__PROVIDED INFORMATION__:
-=-=-

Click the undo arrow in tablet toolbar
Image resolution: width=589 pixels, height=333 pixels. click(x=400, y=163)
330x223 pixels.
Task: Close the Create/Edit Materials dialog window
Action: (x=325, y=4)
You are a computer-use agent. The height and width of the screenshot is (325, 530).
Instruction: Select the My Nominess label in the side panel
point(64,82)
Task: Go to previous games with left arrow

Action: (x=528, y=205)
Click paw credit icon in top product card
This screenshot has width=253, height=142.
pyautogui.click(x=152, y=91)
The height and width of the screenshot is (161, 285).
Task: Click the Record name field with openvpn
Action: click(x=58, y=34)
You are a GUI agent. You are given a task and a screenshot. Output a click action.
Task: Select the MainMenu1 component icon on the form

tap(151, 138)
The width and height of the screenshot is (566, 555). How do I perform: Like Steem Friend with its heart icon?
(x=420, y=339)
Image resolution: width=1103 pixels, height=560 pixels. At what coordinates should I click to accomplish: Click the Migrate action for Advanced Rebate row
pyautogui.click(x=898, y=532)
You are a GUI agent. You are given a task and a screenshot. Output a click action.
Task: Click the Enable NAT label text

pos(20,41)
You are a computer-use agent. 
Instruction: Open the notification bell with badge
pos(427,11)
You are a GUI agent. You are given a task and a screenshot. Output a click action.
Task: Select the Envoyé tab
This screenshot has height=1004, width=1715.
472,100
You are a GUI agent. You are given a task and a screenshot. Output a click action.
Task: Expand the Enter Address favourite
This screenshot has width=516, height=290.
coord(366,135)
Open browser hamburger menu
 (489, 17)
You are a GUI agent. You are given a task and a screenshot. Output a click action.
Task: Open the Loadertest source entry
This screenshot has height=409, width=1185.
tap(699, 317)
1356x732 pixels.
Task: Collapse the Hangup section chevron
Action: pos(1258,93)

-=-=-

__WHAT IS NEEDED__:
The word to find is "computer". Copy every line of the data that holds it.

__EXERCISE SOLUTION__:
You are a computer-use agent. The height and width of the screenshot is (325, 530).
You are a computer-use agent. 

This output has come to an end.